La Comisión Nacional de los Mercados y la Competencia (CNMC) ha sancionado a Energía XXI Comercializadora de Referencia, sociedad de Grupo Endesa, por incumplir las obligaciones de identificación y separación de marcas establecidas para las comercializadoras de referencia. La compañía ha abonado una multa de 320.000 euros, una vez aplicada la reducción del 20% prevista para los supuestos de pago voluntario.

La resolución tiene su origen en una inspección realizada por la CNMC para verificar el cumplimiento de las obligaciones de separación e identificación de las actividades de las comercializadoras de referencia, recogidas en la Ley 24/2013 del Sector Eléctrico.
Confusión entre la comercializadora regulada y la del mercado libre
Según la CNMC, Energía XXI dificultó su identificación clara e inequívoca como comercializadora de referencia. Durante los contactos telefónicos con clientes, la empresa utilizó denominaciones sociales o nombres comerciales correspondientes a otras compañías del grupo. Además, en la documentación contractual remitida a los consumidores incorporó elementos identificativos asociados a la marca Endesa, vinculada a la comercializadora que opera en el mercado libre.
El organismo regulador considera que estas prácticas podían generar confusión entre los consumidores e influir en su capacidad para distinguir entre las ofertas del mercado regulado y las del mercado libre, un aspecto considerado esencial, se indica, para garantizar la libertad de elección y el correcto funcionamiento de la competencia.
La diferenciación de marca, una obligación legal
La normativa obliga a las comercializadoras de referencia a mantener una identidad visual y una comunicación claramente diferenciadas de las empresas de su mismo grupo que desarrollan su actividad en el mercado libre.
La CNMC recuerda que esta obligación tiene un carácter preventivo y busca proteger al consumidor.

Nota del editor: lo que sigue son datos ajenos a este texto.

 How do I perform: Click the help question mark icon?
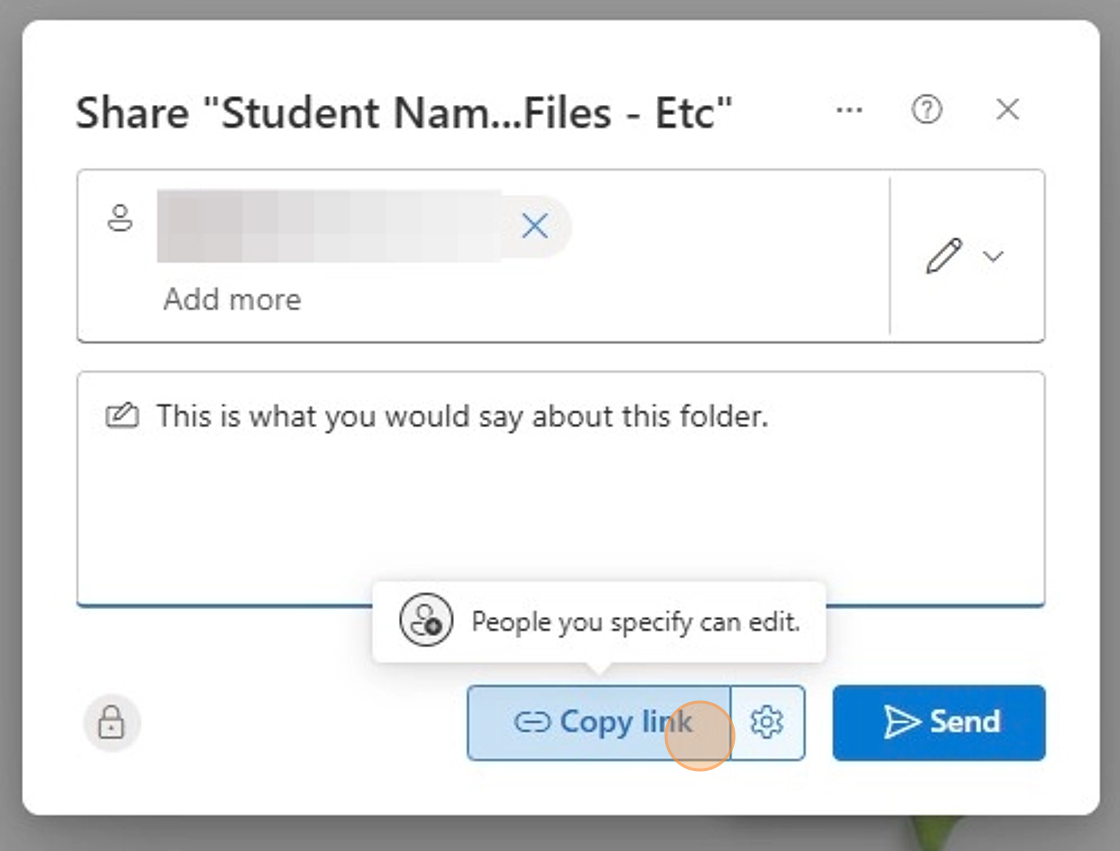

Por ello, no es necesario acreditar que se haya producido una contratación errónea o un perjuicio económico para apreciar el incumplimiento. Basta con que los elementos de comunicación o de marca puedan inducir a confusión sobre la identidad de la empresa.

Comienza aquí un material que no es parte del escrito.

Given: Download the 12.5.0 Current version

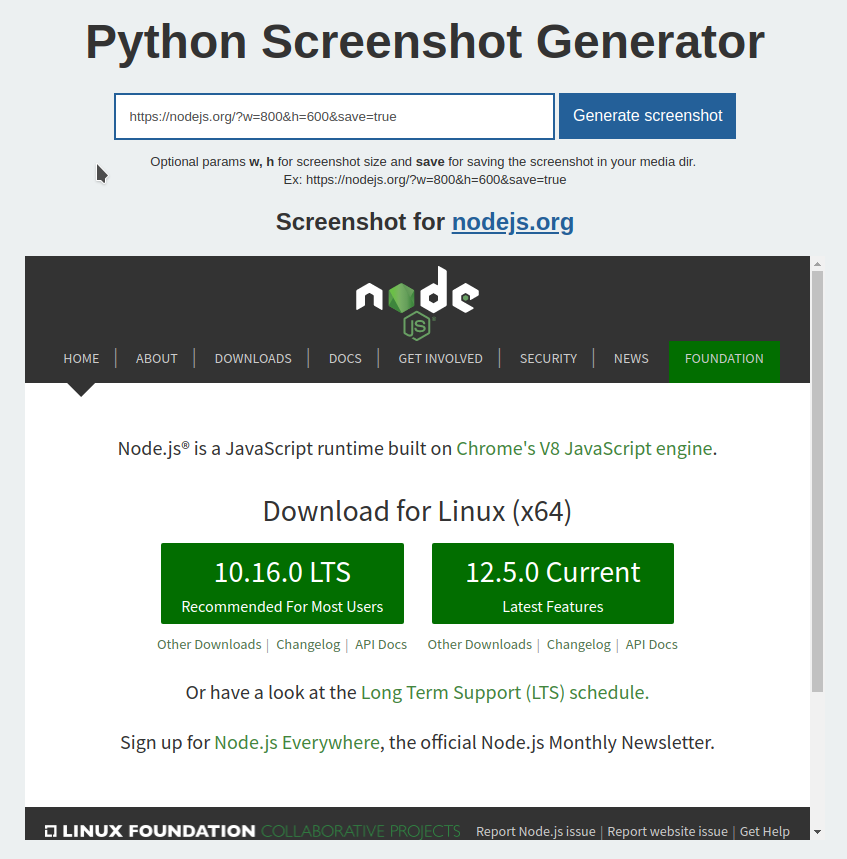Looking at the screenshot, I should coord(552,583).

La CNMC señala que durante el procedimiento no se acreditaron daños efectivos, beneficios económicos derivados de la conducta ni intencionalidad. Sin embargo, considera que Energía XXI, como integrante de uno de los principales grupos energéticos españoles, dispone de capacidad suficiente para implantar mecanismos que eviten este tipo de incidencias en sus procesos de atención al cliente y en la formación de su personal.